NOT EXACTLY A ‘MAINSTREAM’ FORCE…. One of the day’s biggest stories among conservative bloggers is some new survey data that suggests the right-wing Tea Party “movement” is in line with the new American “mainstream.” There’s ample reason for skepticism about this. Indeed, the closer one looks at the data, the more it seems Andrew Malcolm and other reflexive partisans are pushing a bogus spin.
There are actually two polls getting attention today. The first is from the Winston Group, a Republican firm, which published a survey that generated this write-up from The Hill.
Four in 10 Tea Party members are either Democrats or Independents, according to a new national survey. […]
The national breakdown of the Tea Party composition is 57 percent Republican, 28 percent Independent and 13 percent Democratic, according to three national polls by the Winston Group, a Republican-leaning firm that conducted the surveys on behalf of an education advocacy group. Two-thirds of the group call themselves conservative, 26 are moderate and 8 percent say they are liberal.
At first blush, reading that “four in 10” Teabaggers are Dems or Independents makes it sound as if the unhinged, misguided movement has broad support. It doesn’t. Even if we accept a Republican firm’s results at face value, the Tea Party is dominated by Republicans and Republican-friendly independents (remember, thinking on Indys as a coherent, self-contained group is completely wrong).

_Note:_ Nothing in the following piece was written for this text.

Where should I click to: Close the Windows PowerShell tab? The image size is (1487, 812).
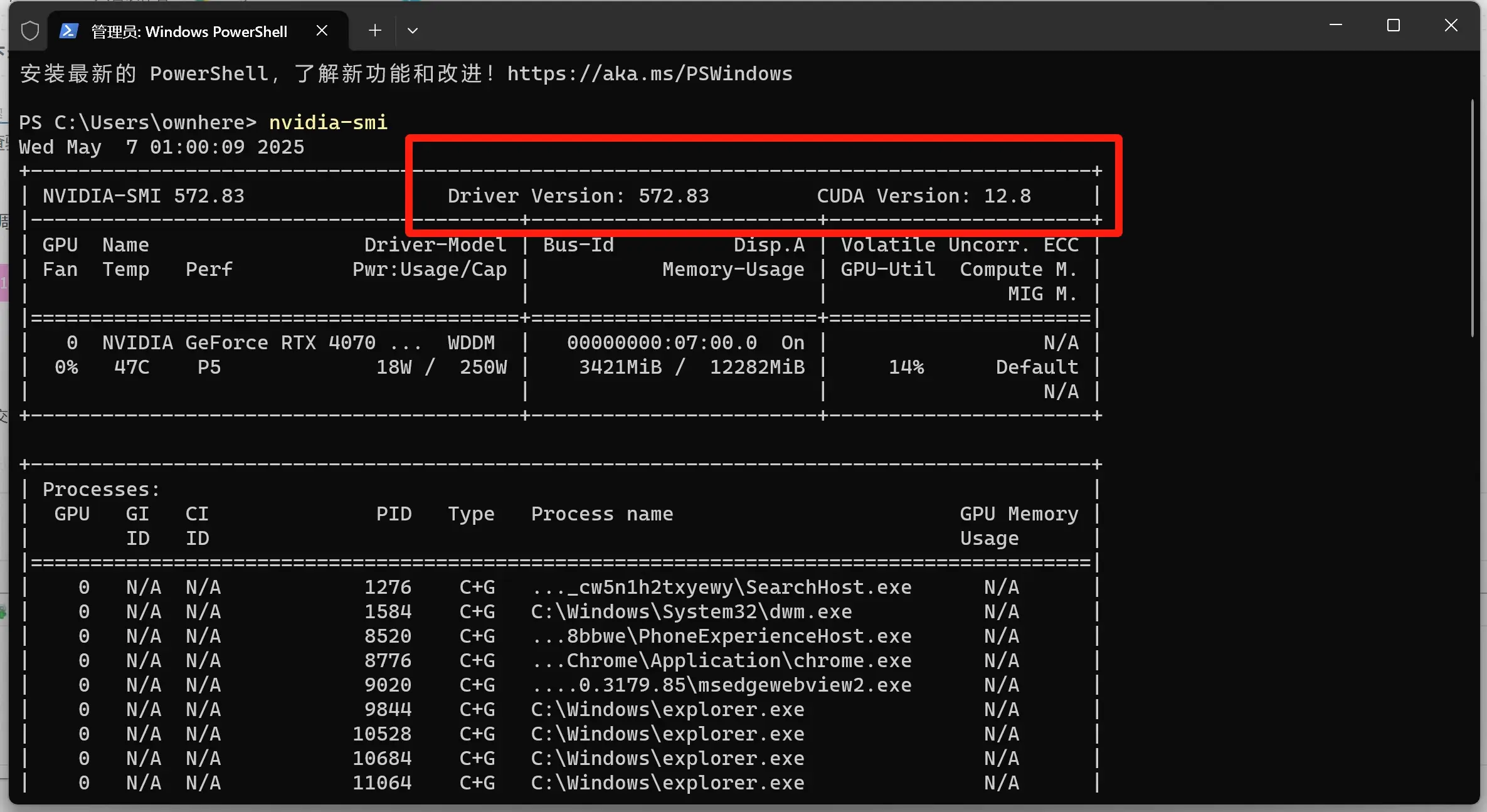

If an analysis is going to lump Tea Party-friendly Independents with one of the major parties, it makes far more sense to say 85% of movement members are Republicans or Independents.

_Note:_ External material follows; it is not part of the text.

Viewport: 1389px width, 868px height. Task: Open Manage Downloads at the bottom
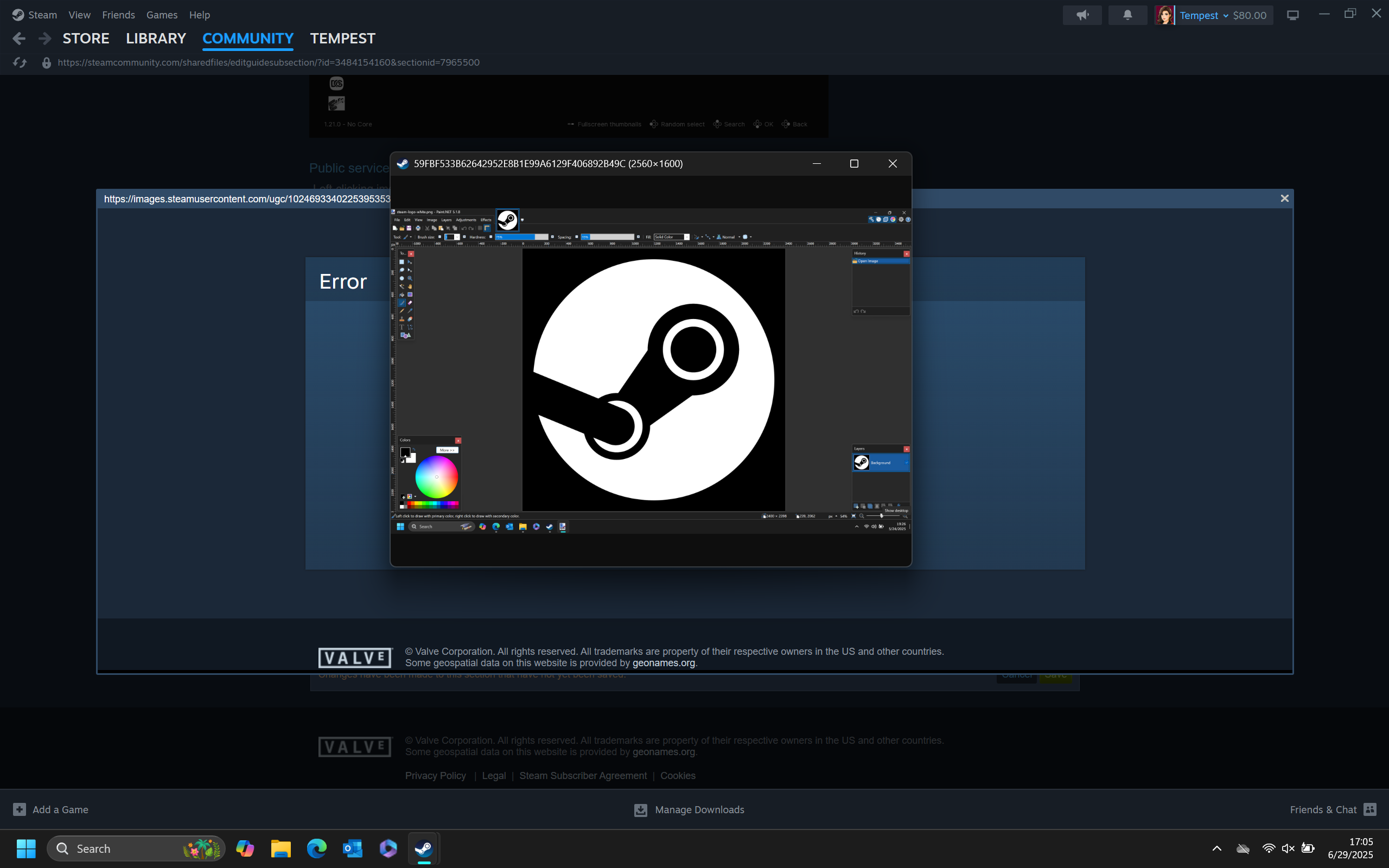point(689,809)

While about a third of the nation at large approves of the Republican Party, with the Tea Party crowd, GOP approval is a whopping 71%.

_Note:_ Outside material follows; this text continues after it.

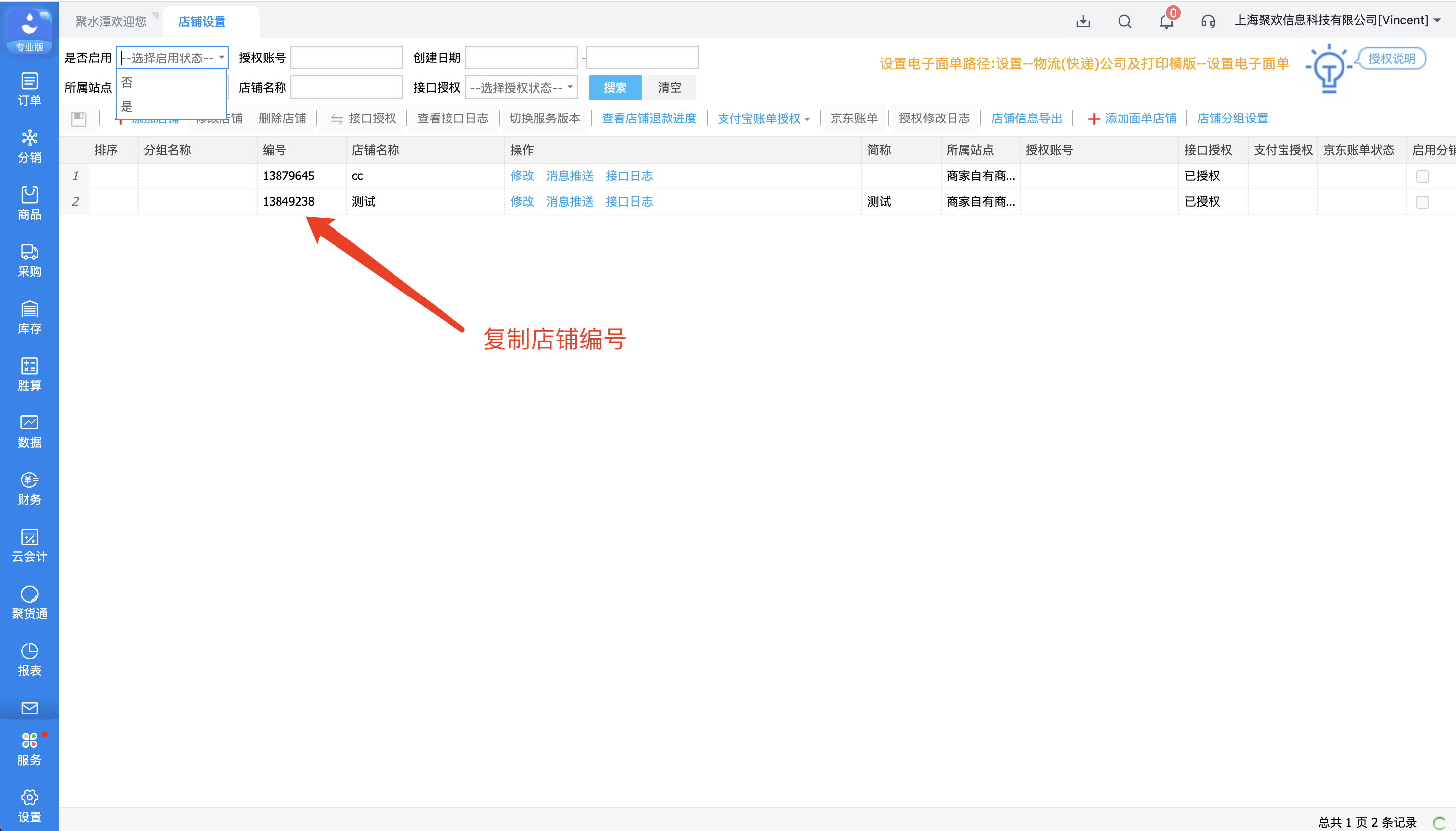Expand the 接口授权 status dropdown

point(521,87)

That’s not especially “mainstream.” On the contrary, it sounds like a pretty conservative group of folks.
And then there’s the Gallup poll.
Gallup goes ahead and gives the right the headline it wants to see: “Tea Partiers Are Fairly Mainstream in Their Demographics.”
But it’s difficult to review Gallup’s results and reach that conclusion. The pollster found that 28% of Americans identify themselves as part of the right-wing group. Greg Sargent took a closer look at that 28%.
* Forty-nine percent of Tea Party supporters are Republicans, 43% are independents, and only eight percent are Dems. That means a huge majority — 92% — are Republicans or indys, and again, many of those indys could be former Republicans or lean GOP anyway.
* Seventy percent of Tea Party supporters say they’re conservative, and only 22% say they’re moderate. And who knows what they even mean by that word to begin with.
* A whopping 79% of Tea Party supporters are non-hispanic whites. Only 65% of Americans were non-hispanic whites as of 2008.
Marc Ambinder summarized the findings this way: “Tea Partiers Are Conservative. Moving Along…”
Andrew Malcolm characterized the data as “myth-busting.” But Malcolm, a veteran of the Bush/Cheney White House, has it backwards — the results reinforce exactly what most reasonable observers perceive about this so-called movement.
We’re talking about a group of overwhelmingly white, conservative, middle-class voters who tend to like Republicans an awful lot. A lot of labels come to mind when describing the Tea Party crowd — confused, misled, easily manipulated — but “mainstream” isn’t one of them.